In the earlier days of the pandemic, Villeneuve and his colleague, Tara McGoey, were members of Ontario's COVID-19 Genomics Rapid Response Coalition (ONCoV), a provincial, rapid-response group that operated under the direction of Ontario Genomics.
Its work helped researchers understand the genome of the novel coronavirus, which enabled them to detect variants of concern and determine their presence in a community.
Last winter, in recognition of Canadore's contributions, the school's biotechnology team received an Award of Excellence – Everyday Heroes from the Ministry of Colleges and Universities.
The school has other projects on the go, although non-disclosure agreements prevent Villeneuve from sharing too many details.
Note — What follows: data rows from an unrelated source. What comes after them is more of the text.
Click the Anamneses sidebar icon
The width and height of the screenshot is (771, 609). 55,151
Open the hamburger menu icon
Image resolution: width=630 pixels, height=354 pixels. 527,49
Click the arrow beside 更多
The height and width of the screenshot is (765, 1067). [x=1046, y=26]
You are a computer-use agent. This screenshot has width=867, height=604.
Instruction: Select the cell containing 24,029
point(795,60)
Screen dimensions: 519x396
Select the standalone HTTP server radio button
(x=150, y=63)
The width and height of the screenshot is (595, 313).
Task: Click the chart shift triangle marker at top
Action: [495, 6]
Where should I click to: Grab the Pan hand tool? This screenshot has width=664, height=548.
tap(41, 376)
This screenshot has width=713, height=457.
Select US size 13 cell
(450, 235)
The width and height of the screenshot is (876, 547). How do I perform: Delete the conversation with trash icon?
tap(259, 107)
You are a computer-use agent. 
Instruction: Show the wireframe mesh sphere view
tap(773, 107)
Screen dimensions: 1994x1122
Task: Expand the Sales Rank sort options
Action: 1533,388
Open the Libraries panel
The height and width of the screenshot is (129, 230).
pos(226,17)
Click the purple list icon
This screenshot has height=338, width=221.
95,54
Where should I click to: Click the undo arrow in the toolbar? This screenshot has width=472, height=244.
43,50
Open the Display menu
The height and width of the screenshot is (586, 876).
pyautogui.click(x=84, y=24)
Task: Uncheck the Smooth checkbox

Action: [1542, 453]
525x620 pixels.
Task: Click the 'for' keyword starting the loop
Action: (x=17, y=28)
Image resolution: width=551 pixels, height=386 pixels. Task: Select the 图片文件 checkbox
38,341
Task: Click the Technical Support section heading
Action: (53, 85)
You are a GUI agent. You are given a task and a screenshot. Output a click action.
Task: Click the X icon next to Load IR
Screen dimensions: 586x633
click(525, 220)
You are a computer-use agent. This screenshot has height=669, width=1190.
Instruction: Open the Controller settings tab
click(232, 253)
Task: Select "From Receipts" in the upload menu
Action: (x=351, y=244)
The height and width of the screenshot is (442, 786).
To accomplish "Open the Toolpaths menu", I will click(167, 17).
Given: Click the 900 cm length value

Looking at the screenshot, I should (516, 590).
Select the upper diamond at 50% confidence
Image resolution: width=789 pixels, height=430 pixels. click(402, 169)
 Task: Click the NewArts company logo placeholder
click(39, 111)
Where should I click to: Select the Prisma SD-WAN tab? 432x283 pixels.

“We have been having discussions with a consumer products company about doing genetic testing for optimizing their consumer product,” he said.
“We’re working with the agricultural sector, a biomanufacturer, to at least be able to sequence some of the new strains of agricultural product that they’re making for their particular industry, and there are some direct applications coming up, even locally, through some of the new initiatives that Canadore is taking.”
Villeneuve hinted there could be additional applications for the 160-bed long-term care facility that Canadore plans to open at The Village, its on-campus multidisciplinary health-care centre, which was announced in March.
Canadore has also signed a partnership with Loyalist College and Ontario Genomics to collaborate on future projects.
All this activity has generated a lot of buzz around the program, and it’s steadily growing.
Ten students graduated from the first cohort and another 23 are on track to complete the program this spring.
Increasing demand means the school could easily take more, Villeneuve said, but high program costs and a lack of skilled professors is limiting Canadore’s capacity.
“We probably have three to four times the applications for the positions that are available right now,” Villeneuve said. “It’s very overprescribed and there’s huge international interest in it.”
The college is now working on ways to reduce program costs so it can open it up to more applicants.
Despite its numerous applications, functional genomics is still a fairly specialized area of study, Villeneuve said.
Demand for technicians is largely concentrated in southern Ontario where labs have the sequencing capacity but not the trained staff to do the work, he noted.
It's his hope that Canadore will be able to meet that need by training a new generation of technicians, while also expanding its lab to offer more opportunities in community research.
“These sometimes are not necessarily seen right away as desirable skills or even skills that are recognized,” Villeneuve said.
“But just some of the skills that we’re teaching over the course work — how to do the preparation for analysis, how to run analyses, how to interpret the analyses — these are all going to be part of the genomics sector within the next five years.”